REPUBLIKA.CO.ID, JAKARTA -- Lembaga riset The Habibie Center (THC) memaparkan upaya Badan Nasional Penanggulangan Terorisme (BNPT) memulihkan mantan napi terorisme masih minim. Hal itu diketahui setalah lembaga tersebut mengumpulkan data selama dua tahun terkahir.
"Upaya pemulihan itu hanya tiga persen saja," kata Direktur Program dan Riset THC Muhammad Hasan Ansori dalam diskusi dan peluncuran buku 'Memberantas Terorisme di Indonesia: Praktik, Kebijakan, dan Tantangan' di Hotel Atlet, Jakarta Pusat, Selasa (20/8).
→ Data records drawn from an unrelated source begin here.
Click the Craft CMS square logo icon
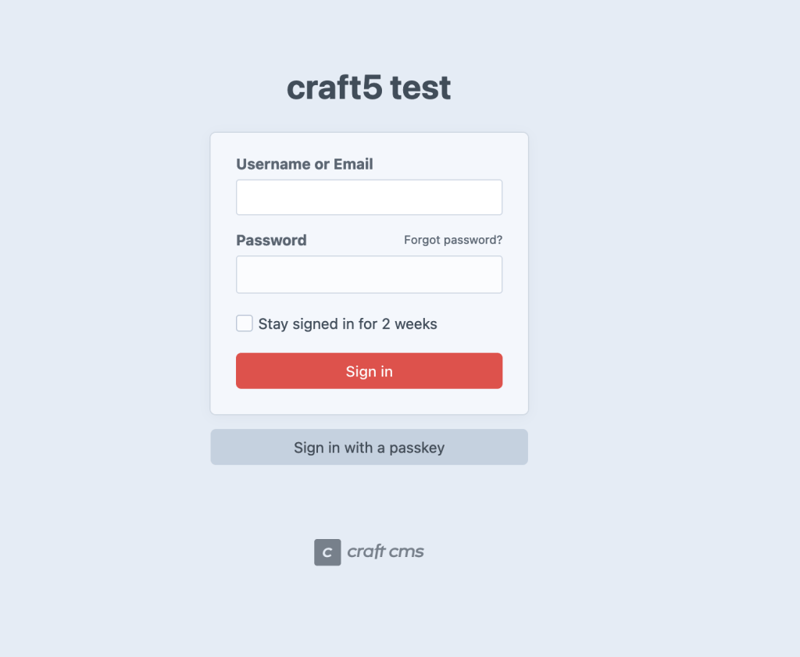This screenshot has height=657, width=800. [327, 552]
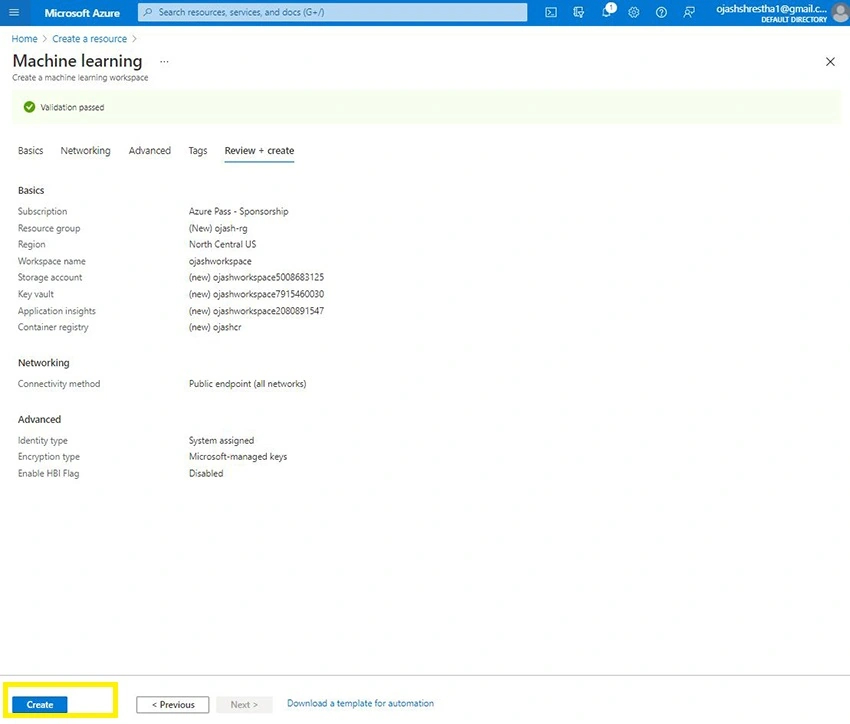Go back with the Previous button
Viewport: 850px width, 724px height.
pos(172,704)
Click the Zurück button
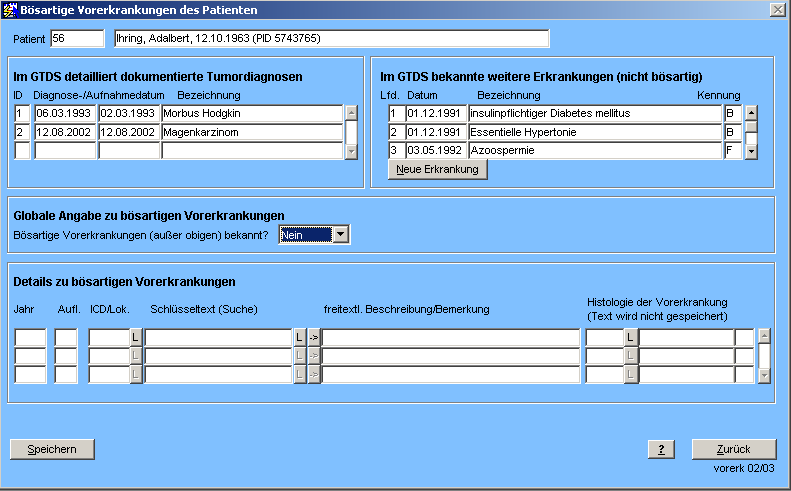This screenshot has height=491, width=791. (734, 449)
Sedangkan upaya pencegahan mencapai 53 persen. Sisanya, 44 persen merupakan penindakan.
Ansori menuturkan, upaya pemulihan atau deradikalisasi terhadap mantan napi teroris juga cenderung tak berkelanjutan, termasuk minimnya evaluasi dan monitoring. "Hal ini tidak terlepas dari minimnya pelibatan pemerintah lokal dalam program deradikalisasi," ucapnya.
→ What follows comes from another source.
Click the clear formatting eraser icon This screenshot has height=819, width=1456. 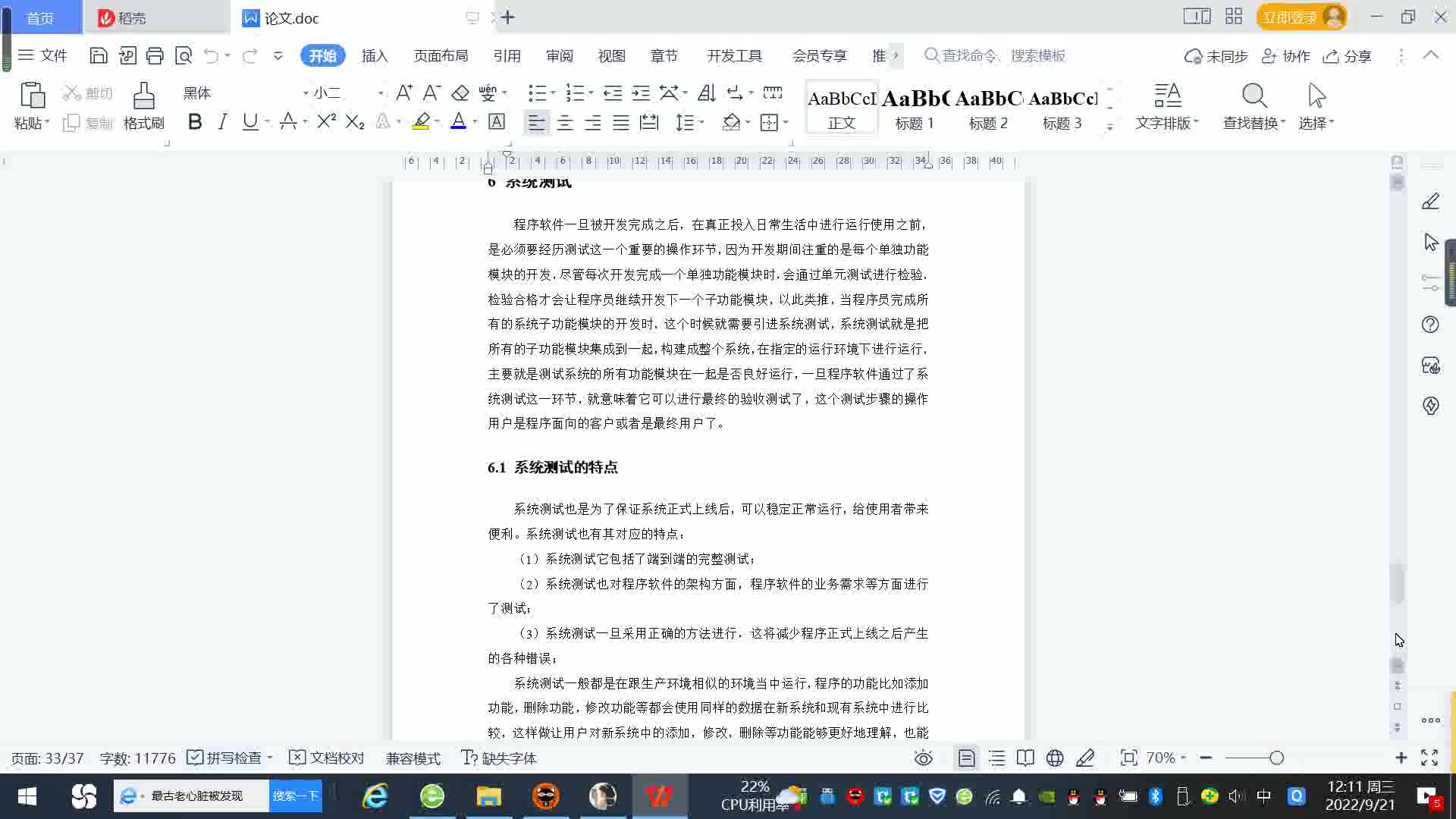point(460,93)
Padahal, kata dia, pemerintah lokal bisa menjadi aktor terdepan dalam melakukan upaya deradikalisasi. Terlebih, pemerintah lokal bisa menggunakan berbagai pendekatan yang bermuatan budaya dan perspektif lokal.
Selain itu, lanjut Ansori, upaya deradikalisasi masih fokus pada aspek agama dan sosial-psikologis saja. Padahal masih ada lima aspek lainnya yang juga yang harus disasar oleh BNPT.
"Yakni aspek pendidikan, keluarga, relasional, kesenian, dan vokasional," ucapnya.
Menurutnya, aspek lain ini penting untuk diperhatikan supaya upaya deradikalisasi bisa berjalan optimal.